Bu tepkilerden şu neticeler çıkarılabilir.
Bu kararı okumadığım için, karar hakkında bir değerlendirme yapmayacağım. “Bu karar çok isabetli, çok yerinde, gerekçeler çok sağlam” gibi bir değerlendirme yapmam, çok sakat ve gerçeklikten uzak olur. İnsanın bilmediği bir şey hakkında bir değerlendirme yapması en azından “HADSİZLİK”tir. Ben bu hadsizliği yapmayacağım.

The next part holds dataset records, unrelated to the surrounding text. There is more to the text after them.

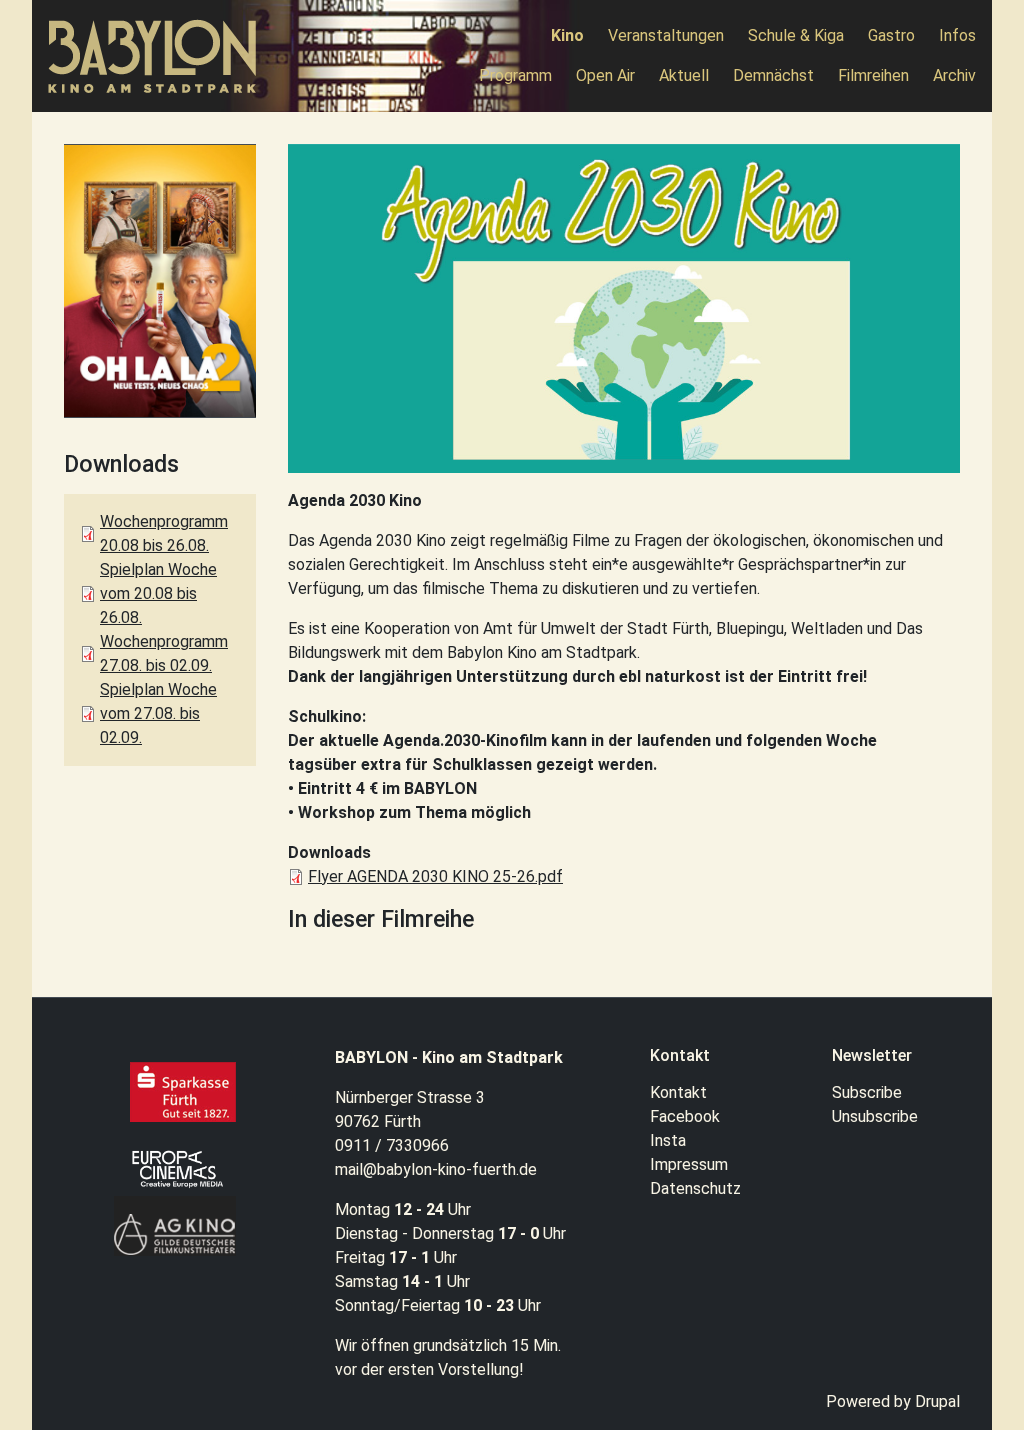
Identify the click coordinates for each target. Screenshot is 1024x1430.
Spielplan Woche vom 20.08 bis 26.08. (158, 593)
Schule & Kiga (796, 35)
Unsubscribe (875, 1116)
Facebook (685, 1116)
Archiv (954, 75)
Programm (515, 75)
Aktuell (684, 75)
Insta (668, 1140)
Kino (567, 35)
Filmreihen (873, 75)
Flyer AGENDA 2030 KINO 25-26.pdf (435, 876)
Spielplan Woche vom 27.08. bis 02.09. (158, 713)
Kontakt (678, 1092)
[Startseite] (161, 56)
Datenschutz (695, 1188)
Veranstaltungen (666, 35)
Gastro (891, 35)
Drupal (937, 1401)
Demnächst (773, 75)
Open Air (605, 75)
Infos (957, 35)
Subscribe (867, 1092)
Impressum (689, 1164)
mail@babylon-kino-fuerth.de (436, 1169)
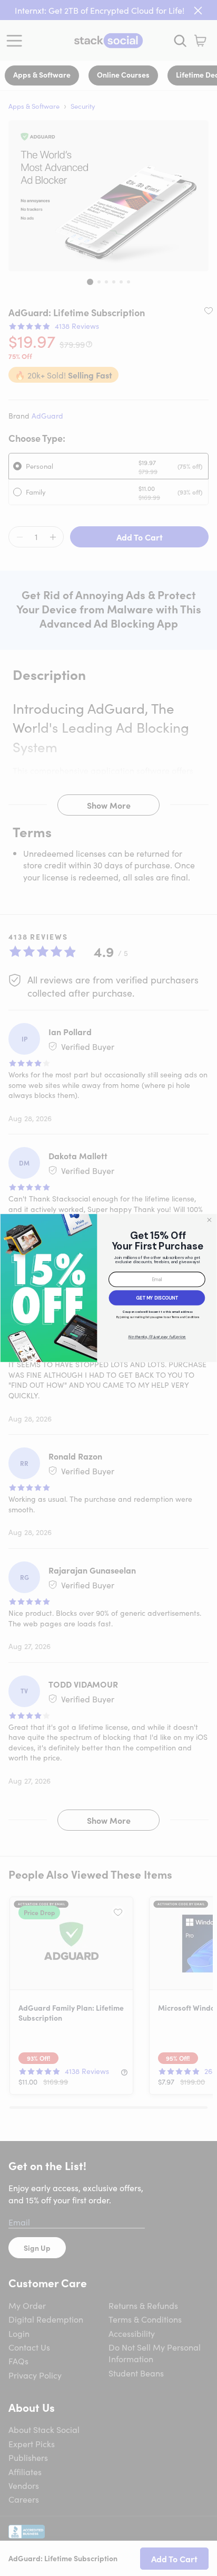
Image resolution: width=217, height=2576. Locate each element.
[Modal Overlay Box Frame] (108, 1288)
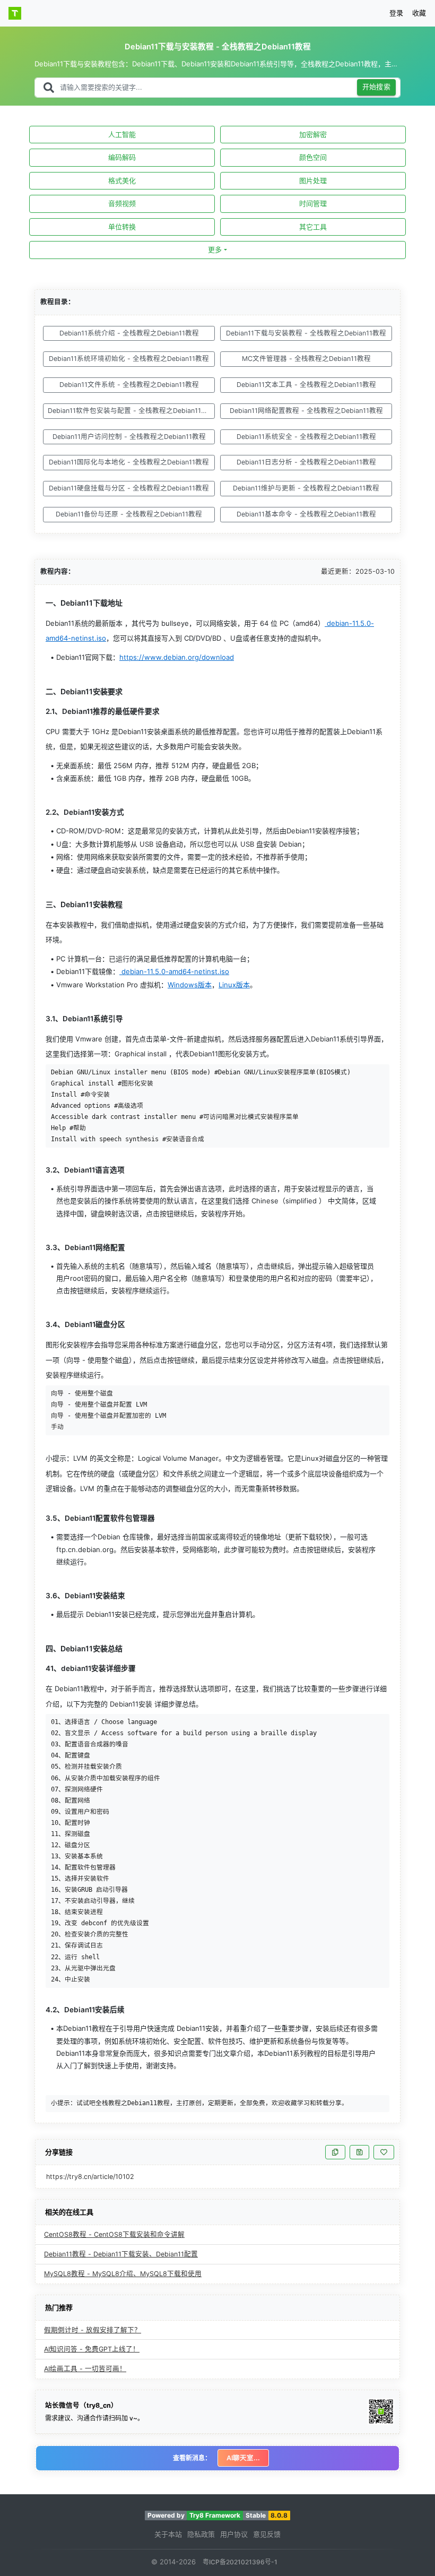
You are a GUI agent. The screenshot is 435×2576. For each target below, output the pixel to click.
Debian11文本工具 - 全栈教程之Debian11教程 (306, 385)
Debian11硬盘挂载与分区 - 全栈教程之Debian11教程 (129, 488)
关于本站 (168, 2534)
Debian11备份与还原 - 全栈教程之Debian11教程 (129, 514)
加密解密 (313, 134)
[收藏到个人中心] (383, 2152)
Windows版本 (190, 984)
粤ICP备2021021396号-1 (240, 2562)
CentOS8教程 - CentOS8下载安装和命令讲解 (114, 2234)
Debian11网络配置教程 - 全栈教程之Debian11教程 (306, 411)
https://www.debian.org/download (176, 657)
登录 (396, 12)
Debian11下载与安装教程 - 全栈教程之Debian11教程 (306, 333)
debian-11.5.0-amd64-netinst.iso (174, 971)
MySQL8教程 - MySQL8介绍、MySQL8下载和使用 (123, 2274)
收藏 (419, 12)
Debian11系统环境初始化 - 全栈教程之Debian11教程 (129, 359)
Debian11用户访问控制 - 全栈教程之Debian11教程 (129, 437)
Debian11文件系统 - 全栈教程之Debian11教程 (129, 385)
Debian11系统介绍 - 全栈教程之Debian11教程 (129, 333)
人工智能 (122, 134)
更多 (215, 249)
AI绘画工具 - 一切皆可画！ (85, 2369)
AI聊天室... (243, 2458)
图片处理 (313, 180)
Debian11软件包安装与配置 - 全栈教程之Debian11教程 (131, 411)
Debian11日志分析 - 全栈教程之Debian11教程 (306, 462)
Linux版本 (234, 984)
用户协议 (234, 2534)
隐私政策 (201, 2534)
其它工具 (313, 226)
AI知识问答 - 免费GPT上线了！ (92, 2349)
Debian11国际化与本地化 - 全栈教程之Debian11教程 (129, 462)
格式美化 (122, 180)
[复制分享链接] (335, 2152)
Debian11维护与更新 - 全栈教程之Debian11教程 (306, 488)
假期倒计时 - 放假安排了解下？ (92, 2330)
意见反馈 (267, 2534)
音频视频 (122, 203)
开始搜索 (376, 87)
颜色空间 (313, 157)
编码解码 (122, 157)
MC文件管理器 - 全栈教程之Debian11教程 (306, 359)
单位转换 (122, 226)
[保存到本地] (359, 2152)
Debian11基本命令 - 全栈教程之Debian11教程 (306, 514)
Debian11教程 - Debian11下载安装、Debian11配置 (121, 2254)
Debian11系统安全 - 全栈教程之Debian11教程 (306, 437)
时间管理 (313, 203)
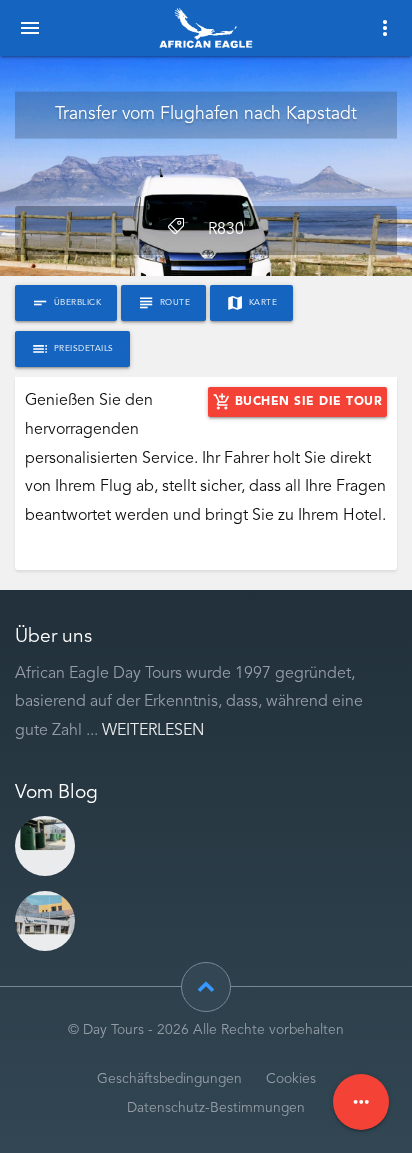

Gelelim yukarıdaki tepkilere.
Bu tepkileri verenlerde, gezi eylemleri kapsamında gerçekleştirilen ve bir nevi kalkışmaya dönüşme istidadı olan, birçoğunda şiddetin çok ileri düzeyinin de kullanıldığı eylemleri meşru görmek eğilimi var. Onlara göre, Gezi eylemlerinde hiçbir hukuka aykırılık yoktur. Bu sebeple de, Osman Kavala en az bir “MELEK” kadar saf ve masumdur.
Bu görüş sahipleri hiç kusura bakmasınlar, bunlar tamamen siyasi ideolojik saplantılı değerlendirmelerdir ve hiçbir şekilde hukuki kabul edilebilirliği yoktur. Demokratik bir hukuk devletinde ŞİDDETİN savunulur bir tarafı olamaz.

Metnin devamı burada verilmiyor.